Your objective: Isolate every line in the data with the string "computer" and copy it.

Items listed in a dataset:

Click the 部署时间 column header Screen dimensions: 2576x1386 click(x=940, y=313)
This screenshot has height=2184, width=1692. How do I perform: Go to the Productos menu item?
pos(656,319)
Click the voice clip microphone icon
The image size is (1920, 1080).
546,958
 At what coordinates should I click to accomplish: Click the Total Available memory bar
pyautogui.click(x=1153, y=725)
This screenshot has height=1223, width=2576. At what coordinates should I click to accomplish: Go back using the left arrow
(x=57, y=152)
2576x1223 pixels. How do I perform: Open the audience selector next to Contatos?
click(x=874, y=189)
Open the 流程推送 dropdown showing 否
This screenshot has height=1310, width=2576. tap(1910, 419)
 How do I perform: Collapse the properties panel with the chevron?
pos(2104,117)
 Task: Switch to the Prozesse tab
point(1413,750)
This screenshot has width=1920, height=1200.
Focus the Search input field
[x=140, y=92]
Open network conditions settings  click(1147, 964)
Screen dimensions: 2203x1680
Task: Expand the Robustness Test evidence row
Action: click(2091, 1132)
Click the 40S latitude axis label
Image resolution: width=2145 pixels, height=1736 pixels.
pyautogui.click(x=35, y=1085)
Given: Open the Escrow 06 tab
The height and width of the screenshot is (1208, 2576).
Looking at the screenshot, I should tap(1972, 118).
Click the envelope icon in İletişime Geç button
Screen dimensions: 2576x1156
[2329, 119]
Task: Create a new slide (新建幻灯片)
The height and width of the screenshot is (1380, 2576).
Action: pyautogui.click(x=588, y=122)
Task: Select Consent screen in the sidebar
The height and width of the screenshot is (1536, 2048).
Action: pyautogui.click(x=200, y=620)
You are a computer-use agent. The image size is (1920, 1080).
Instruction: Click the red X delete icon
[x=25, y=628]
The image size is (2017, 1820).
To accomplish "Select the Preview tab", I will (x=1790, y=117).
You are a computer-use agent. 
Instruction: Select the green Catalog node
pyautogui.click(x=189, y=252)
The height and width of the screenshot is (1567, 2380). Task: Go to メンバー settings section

Response box:
You are a computer-use agent. The image size is (1920, 1080).
You are a computer-use agent. 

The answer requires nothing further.